*** Opening of MATERIAL FOR THE TASK ***

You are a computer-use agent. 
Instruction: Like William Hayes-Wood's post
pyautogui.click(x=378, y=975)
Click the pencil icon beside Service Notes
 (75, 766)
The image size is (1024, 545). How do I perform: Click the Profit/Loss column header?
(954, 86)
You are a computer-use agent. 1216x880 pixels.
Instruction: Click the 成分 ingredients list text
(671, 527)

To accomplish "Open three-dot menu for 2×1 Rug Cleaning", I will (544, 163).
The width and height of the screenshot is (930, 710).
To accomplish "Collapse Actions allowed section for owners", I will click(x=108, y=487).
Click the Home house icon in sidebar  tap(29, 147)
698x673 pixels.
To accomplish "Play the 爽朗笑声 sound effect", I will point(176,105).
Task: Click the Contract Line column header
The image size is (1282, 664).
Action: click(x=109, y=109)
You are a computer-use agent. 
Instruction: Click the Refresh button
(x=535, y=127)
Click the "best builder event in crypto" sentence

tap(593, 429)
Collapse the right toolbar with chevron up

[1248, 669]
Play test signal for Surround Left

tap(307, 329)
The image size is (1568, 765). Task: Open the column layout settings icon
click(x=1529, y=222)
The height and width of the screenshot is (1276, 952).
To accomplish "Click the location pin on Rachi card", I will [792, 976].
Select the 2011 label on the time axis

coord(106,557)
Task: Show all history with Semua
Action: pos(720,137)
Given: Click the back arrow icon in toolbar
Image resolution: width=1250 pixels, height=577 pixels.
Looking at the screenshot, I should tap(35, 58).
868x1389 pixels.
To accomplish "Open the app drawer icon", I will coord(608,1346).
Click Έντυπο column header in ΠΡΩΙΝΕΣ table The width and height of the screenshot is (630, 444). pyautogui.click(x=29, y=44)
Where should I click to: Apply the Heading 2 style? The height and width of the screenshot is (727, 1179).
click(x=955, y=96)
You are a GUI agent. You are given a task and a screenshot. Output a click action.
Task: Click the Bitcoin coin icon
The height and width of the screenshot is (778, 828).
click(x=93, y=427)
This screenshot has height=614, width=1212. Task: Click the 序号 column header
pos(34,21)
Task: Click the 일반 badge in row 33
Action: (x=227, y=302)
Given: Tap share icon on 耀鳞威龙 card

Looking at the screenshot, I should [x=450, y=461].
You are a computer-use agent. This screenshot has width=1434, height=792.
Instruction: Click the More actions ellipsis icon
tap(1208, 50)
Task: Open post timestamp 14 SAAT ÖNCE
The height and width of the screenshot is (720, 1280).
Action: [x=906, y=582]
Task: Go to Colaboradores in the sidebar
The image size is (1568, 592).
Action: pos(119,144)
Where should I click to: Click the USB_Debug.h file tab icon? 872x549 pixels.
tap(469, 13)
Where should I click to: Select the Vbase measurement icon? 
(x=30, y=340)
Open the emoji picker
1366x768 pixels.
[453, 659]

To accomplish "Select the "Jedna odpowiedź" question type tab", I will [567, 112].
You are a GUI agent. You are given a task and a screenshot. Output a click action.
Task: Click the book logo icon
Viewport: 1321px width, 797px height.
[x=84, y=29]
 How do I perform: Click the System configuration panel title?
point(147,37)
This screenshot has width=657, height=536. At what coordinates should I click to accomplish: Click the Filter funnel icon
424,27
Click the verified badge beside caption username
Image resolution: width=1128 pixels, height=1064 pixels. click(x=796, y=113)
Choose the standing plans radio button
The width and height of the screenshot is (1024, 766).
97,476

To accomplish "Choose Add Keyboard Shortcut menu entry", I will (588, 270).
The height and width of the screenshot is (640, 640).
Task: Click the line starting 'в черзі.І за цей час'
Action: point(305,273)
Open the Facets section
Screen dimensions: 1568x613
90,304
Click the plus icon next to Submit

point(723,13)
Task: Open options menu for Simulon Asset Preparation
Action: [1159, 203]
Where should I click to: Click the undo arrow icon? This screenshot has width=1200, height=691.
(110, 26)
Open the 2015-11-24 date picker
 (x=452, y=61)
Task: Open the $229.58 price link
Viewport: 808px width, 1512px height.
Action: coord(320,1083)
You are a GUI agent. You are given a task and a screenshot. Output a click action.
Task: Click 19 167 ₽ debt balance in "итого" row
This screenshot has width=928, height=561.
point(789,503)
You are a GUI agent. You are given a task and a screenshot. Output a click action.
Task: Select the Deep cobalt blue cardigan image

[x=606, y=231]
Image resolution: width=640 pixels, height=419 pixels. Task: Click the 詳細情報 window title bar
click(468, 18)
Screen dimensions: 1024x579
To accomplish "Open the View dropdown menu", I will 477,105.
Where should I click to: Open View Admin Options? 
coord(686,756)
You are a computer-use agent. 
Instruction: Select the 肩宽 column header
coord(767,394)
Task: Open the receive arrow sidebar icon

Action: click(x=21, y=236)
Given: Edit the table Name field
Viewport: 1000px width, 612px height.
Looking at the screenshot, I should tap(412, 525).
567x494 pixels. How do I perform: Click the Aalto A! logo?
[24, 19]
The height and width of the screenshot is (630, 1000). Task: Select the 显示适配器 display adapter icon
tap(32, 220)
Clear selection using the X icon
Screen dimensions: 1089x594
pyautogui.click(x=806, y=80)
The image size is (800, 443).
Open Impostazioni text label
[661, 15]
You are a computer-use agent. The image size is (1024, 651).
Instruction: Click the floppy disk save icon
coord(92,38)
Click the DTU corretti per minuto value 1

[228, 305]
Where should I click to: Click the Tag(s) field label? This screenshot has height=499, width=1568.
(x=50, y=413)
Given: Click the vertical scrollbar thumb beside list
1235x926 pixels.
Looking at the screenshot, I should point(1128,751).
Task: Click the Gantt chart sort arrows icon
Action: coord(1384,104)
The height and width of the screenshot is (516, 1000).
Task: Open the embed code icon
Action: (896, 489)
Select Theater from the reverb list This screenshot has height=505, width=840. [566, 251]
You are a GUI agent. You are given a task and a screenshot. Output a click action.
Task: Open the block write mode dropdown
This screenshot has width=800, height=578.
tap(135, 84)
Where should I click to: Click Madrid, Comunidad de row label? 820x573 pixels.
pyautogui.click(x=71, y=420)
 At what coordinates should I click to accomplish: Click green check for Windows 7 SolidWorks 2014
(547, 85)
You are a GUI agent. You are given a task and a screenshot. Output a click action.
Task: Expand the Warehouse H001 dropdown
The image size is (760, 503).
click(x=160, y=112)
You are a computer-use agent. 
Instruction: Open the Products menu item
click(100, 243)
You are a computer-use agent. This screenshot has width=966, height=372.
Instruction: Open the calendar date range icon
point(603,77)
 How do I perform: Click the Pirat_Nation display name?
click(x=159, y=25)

*** Close of MATERIAL FOR THE TASK ***

# [GOAL OF THE EXERCISE]
The records above are to be given again in full, exactly as written.

# [ANSWER TO THIS PROBLEM]
You are a computer-use agent. 
Instruction: Like William Hayes-Wood's post
pyautogui.click(x=378, y=975)
Click the pencil icon beside Service Notes
 (75, 766)
The image size is (1024, 545). How do I perform: Click the Profit/Loss column header?
(954, 86)
You are a computer-use agent. 1216x880 pixels.
Instruction: Click the 成分 ingredients list text
(671, 527)

To accomplish "Open three-dot menu for 2×1 Rug Cleaning", I will (544, 163).
The width and height of the screenshot is (930, 710).
To accomplish "Collapse Actions allowed section for owners", I will click(x=108, y=487).
Click the Home house icon in sidebar  tap(29, 147)
698x673 pixels.
To accomplish "Play the 爽朗笑声 sound effect", I will point(176,105).
Task: Click the Contract Line column header
The image size is (1282, 664).
Action: click(x=109, y=109)
You are a computer-use agent. 
Instruction: Click the Refresh button
(x=535, y=127)
Click the "best builder event in crypto" sentence

tap(593, 429)
Collapse the right toolbar with chevron up

[1248, 669]
Play test signal for Surround Left

tap(307, 329)
The image size is (1568, 765). Task: Open the column layout settings icon
click(x=1529, y=222)
The height and width of the screenshot is (1276, 952).
To accomplish "Click the location pin on Rachi card", I will [792, 976].
Select the 2011 label on the time axis

coord(106,557)
Task: Show all history with Semua
Action: pos(720,137)
Given: Click the back arrow icon in toolbar
Image resolution: width=1250 pixels, height=577 pixels.
Looking at the screenshot, I should tap(35, 58).
868x1389 pixels.
To accomplish "Open the app drawer icon", I will coord(608,1346).
Click Έντυπο column header in ΠΡΩΙΝΕΣ table The width and height of the screenshot is (630, 444). pyautogui.click(x=29, y=44)
Where should I click to: Apply the Heading 2 style? The height and width of the screenshot is (727, 1179).
click(x=955, y=96)
You are a GUI agent. You are given a task and a screenshot. Output a click action.
Task: Click the Bitcoin coin icon
The height and width of the screenshot is (778, 828).
click(x=93, y=427)
This screenshot has height=614, width=1212. Task: Click the 序号 column header
pos(34,21)
Task: Click the 일반 badge in row 33
Action: (x=227, y=302)
Given: Tap share icon on 耀鳞威龙 card

Looking at the screenshot, I should [x=450, y=461].
You are a computer-use agent. This screenshot has width=1434, height=792.
Instruction: Click the More actions ellipsis icon
tap(1208, 50)
Task: Open post timestamp 14 SAAT ÖNCE
The height and width of the screenshot is (720, 1280).
Action: [x=906, y=582]
Task: Go to Colaboradores in the sidebar
The image size is (1568, 592).
Action: pos(119,144)
Where should I click to: Click the USB_Debug.h file tab icon? 872x549 pixels.
tap(469, 13)
Where should I click to: Select the Vbase measurement icon? 
(x=30, y=340)
Open the emoji picker
1366x768 pixels.
[453, 659]

To accomplish "Select the "Jedna odpowiedź" question type tab", I will [567, 112].
You are a GUI agent. You are given a task and a screenshot. Output a click action.
Task: Click the book logo icon
Viewport: 1321px width, 797px height.
[x=84, y=29]
 How do I perform: Click the System configuration panel title?
point(147,37)
This screenshot has width=657, height=536. At what coordinates should I click to accomplish: Click the Filter funnel icon
424,27
Click the verified badge beside caption username
Image resolution: width=1128 pixels, height=1064 pixels. click(x=796, y=113)
Choose the standing plans radio button
The width and height of the screenshot is (1024, 766).
97,476

To accomplish "Choose Add Keyboard Shortcut menu entry", I will (588, 270).
The height and width of the screenshot is (640, 640).
Task: Click the line starting 'в черзі.І за цей час'
Action: point(305,273)
Open the Facets section
Screen dimensions: 1568x613
90,304
Click the plus icon next to Submit

point(723,13)
Task: Open options menu for Simulon Asset Preparation
Action: [1159, 203]
Where should I click to: Click the undo arrow icon? This screenshot has width=1200, height=691.
(110, 26)
Open the 2015-11-24 date picker
 (x=452, y=61)
Task: Open the $229.58 price link
Viewport: 808px width, 1512px height.
Action: coord(320,1083)
You are a GUI agent. You are given a task and a screenshot. Output a click action.
Task: Click 19 167 ₽ debt balance in "итого" row
This screenshot has width=928, height=561.
point(789,503)
You are a GUI agent. You are given a task and a screenshot. Output a click action.
Task: Select the Deep cobalt blue cardigan image

[x=606, y=231]
Image resolution: width=640 pixels, height=419 pixels. Task: Click the 詳細情報 window title bar
click(468, 18)
Screen dimensions: 1024x579
To accomplish "Open the View dropdown menu", I will 477,105.
Where should I click to: Open View Admin Options? 
coord(686,756)
You are a computer-use agent. 
Instruction: Select the 肩宽 column header
coord(767,394)
Task: Open the receive arrow sidebar icon

Action: click(x=21, y=236)
Given: Edit the table Name field
Viewport: 1000px width, 612px height.
Looking at the screenshot, I should tap(412, 525).
567x494 pixels. How do I perform: Click the Aalto A! logo?
[24, 19]
The height and width of the screenshot is (630, 1000). Task: Select the 显示适配器 display adapter icon
tap(32, 220)
Clear selection using the X icon
Screen dimensions: 1089x594
pyautogui.click(x=806, y=80)
The image size is (800, 443).
Open Impostazioni text label
[661, 15]
You are a computer-use agent. The image size is (1024, 651).
Instruction: Click the floppy disk save icon
coord(92,38)
Click the DTU corretti per minuto value 1

[228, 305]
Where should I click to: Click the Tag(s) field label? This screenshot has height=499, width=1568.
(x=50, y=413)
Given: Click the vertical scrollbar thumb beside list
1235x926 pixels.
Looking at the screenshot, I should point(1128,751).
Task: Click the Gantt chart sort arrows icon
Action: coord(1384,104)
The height and width of the screenshot is (516, 1000).
Task: Open the embed code icon
Action: (896, 489)
Select Theater from the reverb list This screenshot has height=505, width=840. [566, 251]
You are a GUI agent. You are given a task and a screenshot. Output a click action.
Task: Open the block write mode dropdown
This screenshot has width=800, height=578.
tap(135, 84)
Where should I click to: Click Madrid, Comunidad de row label? 820x573 pixels.
pyautogui.click(x=71, y=420)
 At what coordinates should I click to accomplish: Click green check for Windows 7 SolidWorks 2014
(547, 85)
You are a GUI agent. You are given a task and a screenshot. Output a click action.
Task: Expand the Warehouse H001 dropdown
The image size is (760, 503).
click(x=160, y=112)
You are a computer-use agent. 
Instruction: Open the Products menu item
click(100, 243)
You are a computer-use agent. This screenshot has width=966, height=372.
Instruction: Open the calendar date range icon
point(603,77)
 How do I perform: Click the Pirat_Nation display name?
click(x=159, y=25)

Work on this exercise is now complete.